Se a mesma operação ocorresse em um cenário de preços atualizados da terra e com a atualização do índice mínimo de produtividade, o lucro seria reduzido, mas ainda seria lucrativo considerando a venda da madeira (Figura A-2). Se os ocupantes tivessem que pagar o governo pelo menos o valor da madeira explorada, a ocupação seria inviável.
Ademais, a aplicação eficaz de penas ambientais serviria para desencarrar a grilagem. Por exemplo, se o risco de punição por desmatamento fosse de 30%, o valor médio pago por cada hectare desmatado seria de R$ 1.500 considerando que o valor da multa é de R$ 5.000 por hectare. Portanto, o risco de punição de 30% seria mais do que suficiente para inviabilizar a grilagem considerando os ganhos projetados por nossa análise.

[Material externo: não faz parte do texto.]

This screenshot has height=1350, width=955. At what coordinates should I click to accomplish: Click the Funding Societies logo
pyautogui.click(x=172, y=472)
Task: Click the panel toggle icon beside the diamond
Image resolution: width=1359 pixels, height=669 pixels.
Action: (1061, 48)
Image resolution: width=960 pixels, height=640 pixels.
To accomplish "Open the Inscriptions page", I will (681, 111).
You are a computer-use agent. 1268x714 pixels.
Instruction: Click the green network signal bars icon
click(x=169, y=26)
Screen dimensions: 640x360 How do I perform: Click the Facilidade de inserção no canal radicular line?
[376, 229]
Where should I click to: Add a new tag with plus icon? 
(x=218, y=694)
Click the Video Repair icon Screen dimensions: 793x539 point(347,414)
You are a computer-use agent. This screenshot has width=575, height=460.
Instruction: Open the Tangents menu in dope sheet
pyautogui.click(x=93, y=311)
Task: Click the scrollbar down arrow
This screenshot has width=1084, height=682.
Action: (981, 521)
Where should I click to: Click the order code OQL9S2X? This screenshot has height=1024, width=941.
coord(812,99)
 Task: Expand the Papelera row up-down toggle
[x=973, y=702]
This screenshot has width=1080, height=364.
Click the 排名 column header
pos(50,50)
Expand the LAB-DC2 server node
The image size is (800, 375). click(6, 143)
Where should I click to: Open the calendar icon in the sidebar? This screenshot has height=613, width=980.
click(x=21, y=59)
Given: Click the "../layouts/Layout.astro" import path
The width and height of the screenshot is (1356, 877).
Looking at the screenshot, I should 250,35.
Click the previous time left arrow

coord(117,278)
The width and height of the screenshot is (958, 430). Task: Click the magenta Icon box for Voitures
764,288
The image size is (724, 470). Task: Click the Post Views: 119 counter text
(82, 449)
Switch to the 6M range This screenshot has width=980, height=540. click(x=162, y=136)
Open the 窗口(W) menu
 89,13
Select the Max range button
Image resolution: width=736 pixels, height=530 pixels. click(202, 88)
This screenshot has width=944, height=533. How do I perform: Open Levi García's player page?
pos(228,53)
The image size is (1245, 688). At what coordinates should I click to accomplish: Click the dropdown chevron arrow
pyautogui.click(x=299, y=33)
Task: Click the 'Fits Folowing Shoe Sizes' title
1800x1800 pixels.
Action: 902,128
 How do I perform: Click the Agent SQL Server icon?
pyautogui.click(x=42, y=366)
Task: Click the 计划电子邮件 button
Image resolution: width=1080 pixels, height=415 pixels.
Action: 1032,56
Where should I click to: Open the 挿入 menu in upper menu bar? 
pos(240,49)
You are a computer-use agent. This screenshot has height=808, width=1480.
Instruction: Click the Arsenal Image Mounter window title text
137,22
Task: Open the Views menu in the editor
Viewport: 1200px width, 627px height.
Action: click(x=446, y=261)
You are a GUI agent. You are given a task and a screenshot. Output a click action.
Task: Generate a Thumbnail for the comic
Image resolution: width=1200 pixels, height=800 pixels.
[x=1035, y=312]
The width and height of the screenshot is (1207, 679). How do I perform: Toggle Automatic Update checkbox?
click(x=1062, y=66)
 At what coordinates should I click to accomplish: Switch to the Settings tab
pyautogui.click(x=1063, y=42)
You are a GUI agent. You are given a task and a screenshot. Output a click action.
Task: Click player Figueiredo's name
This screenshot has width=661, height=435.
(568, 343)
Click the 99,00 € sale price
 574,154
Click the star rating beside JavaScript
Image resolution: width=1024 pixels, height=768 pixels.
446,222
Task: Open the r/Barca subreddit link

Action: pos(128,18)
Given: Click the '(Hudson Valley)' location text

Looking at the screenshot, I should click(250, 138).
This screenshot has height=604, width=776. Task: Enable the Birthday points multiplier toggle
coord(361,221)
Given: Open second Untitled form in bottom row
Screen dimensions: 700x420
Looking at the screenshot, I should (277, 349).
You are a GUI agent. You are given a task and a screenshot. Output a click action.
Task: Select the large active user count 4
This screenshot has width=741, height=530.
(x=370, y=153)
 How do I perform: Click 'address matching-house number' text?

fig A 01 pecVerde 300x179 - O aumento da produtividade e lucratividade da pecuária bovina na Amazônia: o caso do Projeto Pecuária Verde em Paragominas

Figura A – 1. Valor presente líquido estimado considerando o valor da venda da terra em cenários com e sem a venda da madeira e a ocupação de 50% da área com pasto de baixa produtividade, em Paragominas, para um período de 12 anos.

fig A 02 pecVerde 300x203 - O aumento da produtividade e lucratividade da pecuária bovina na Amazônia: o caso do Projeto Pecuária Verde em Paragominas

Figura A – 2. Valor presente líquido estimado considerando o valor da venda da terra em cenários com e sem a venda da madeira e a ocupação de 50% da área com pasto de baixa produtividade, em Paragominas, para um período de 12 anos.